### Required work
Your output must match the records exactly, line for line.

### Provided records
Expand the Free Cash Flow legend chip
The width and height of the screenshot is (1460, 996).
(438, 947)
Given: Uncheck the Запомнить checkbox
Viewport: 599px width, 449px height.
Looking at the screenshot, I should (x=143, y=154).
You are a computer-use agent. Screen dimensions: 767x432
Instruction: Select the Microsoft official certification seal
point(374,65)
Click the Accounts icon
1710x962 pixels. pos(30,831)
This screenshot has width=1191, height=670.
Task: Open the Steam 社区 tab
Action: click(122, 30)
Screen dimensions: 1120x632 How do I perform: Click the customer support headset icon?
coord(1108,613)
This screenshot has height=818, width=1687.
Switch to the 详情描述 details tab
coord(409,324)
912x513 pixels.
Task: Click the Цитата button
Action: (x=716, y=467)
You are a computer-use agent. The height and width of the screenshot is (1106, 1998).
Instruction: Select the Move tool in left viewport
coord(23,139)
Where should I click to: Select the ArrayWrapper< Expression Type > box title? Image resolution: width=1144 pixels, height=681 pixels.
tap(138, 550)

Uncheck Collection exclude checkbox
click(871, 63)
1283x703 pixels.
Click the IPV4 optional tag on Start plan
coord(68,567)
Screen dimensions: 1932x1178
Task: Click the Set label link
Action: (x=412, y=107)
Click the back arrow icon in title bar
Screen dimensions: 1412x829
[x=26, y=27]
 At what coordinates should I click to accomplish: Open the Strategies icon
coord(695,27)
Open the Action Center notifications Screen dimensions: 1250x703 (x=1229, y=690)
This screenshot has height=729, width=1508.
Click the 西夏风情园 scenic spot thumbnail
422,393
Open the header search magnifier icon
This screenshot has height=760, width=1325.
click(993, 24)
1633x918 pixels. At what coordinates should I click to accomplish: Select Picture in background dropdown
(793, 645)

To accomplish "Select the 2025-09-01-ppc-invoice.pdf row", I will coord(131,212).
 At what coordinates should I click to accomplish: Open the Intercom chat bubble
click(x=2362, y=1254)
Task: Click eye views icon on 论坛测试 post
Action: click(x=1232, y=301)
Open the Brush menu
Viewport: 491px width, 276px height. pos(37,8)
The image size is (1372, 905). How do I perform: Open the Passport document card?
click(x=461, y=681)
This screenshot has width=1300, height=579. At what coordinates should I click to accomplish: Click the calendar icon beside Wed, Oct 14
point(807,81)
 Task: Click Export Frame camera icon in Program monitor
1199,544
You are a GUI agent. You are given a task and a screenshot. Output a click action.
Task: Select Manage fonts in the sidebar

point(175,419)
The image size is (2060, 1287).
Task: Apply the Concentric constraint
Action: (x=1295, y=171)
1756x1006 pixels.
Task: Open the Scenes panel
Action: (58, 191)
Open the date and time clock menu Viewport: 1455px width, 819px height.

### Written answer
Expand the Free Cash Flow legend chip
The width and height of the screenshot is (1460, 996).
(438, 947)
Given: Uncheck the Запомнить checkbox
Viewport: 599px width, 449px height.
Looking at the screenshot, I should (x=143, y=154).
You are a computer-use agent. Screen dimensions: 767x432
Instruction: Select the Microsoft official certification seal
point(374,65)
Click the Accounts icon
1710x962 pixels. pos(30,831)
This screenshot has width=1191, height=670.
Task: Open the Steam 社区 tab
Action: click(122, 30)
Screen dimensions: 1120x632 How do I perform: Click the customer support headset icon?
coord(1108,613)
This screenshot has height=818, width=1687.
Switch to the 详情描述 details tab
coord(409,324)
912x513 pixels.
Task: Click the Цитата button
Action: (x=716, y=467)
You are a computer-use agent. The height and width of the screenshot is (1106, 1998).
Instruction: Select the Move tool in left viewport
coord(23,139)
Where should I click to: Select the ArrayWrapper< Expression Type > box title? Image resolution: width=1144 pixels, height=681 pixels.
tap(138, 550)

Uncheck Collection exclude checkbox
click(871, 63)
1283x703 pixels.
Click the IPV4 optional tag on Start plan
coord(68,567)
Screen dimensions: 1932x1178
Task: Click the Set label link
Action: (x=412, y=107)
Click the back arrow icon in title bar
Screen dimensions: 1412x829
[x=26, y=27]
 At what coordinates should I click to accomplish: Open the Strategies icon
coord(695,27)
Open the Action Center notifications Screen dimensions: 1250x703 (x=1229, y=690)
This screenshot has height=729, width=1508.
Click the 西夏风情园 scenic spot thumbnail
422,393
Open the header search magnifier icon
This screenshot has height=760, width=1325.
click(993, 24)
1633x918 pixels. At what coordinates should I click to accomplish: Select Picture in background dropdown
(793, 645)

To accomplish "Select the 2025-09-01-ppc-invoice.pdf row", I will coord(131,212).
 At what coordinates should I click to accomplish: Open the Intercom chat bubble
click(x=2362, y=1254)
Task: Click eye views icon on 论坛测试 post
Action: click(x=1232, y=301)
Open the Brush menu
Viewport: 491px width, 276px height. pos(37,8)
The image size is (1372, 905). How do I perform: Open the Passport document card?
click(x=461, y=681)
This screenshot has width=1300, height=579. At what coordinates should I click to accomplish: Click the calendar icon beside Wed, Oct 14
point(807,81)
 Task: Click Export Frame camera icon in Program monitor
1199,544
You are a GUI agent. You are given a task and a screenshot. Output a click action.
Task: Select Manage fonts in the sidebar

point(175,419)
The image size is (2060, 1287).
Task: Apply the Concentric constraint
Action: (x=1295, y=171)
1756x1006 pixels.
Task: Open the Scenes panel
Action: (58, 191)
Open the date and time clock menu Viewport: 1455px width, 819px height.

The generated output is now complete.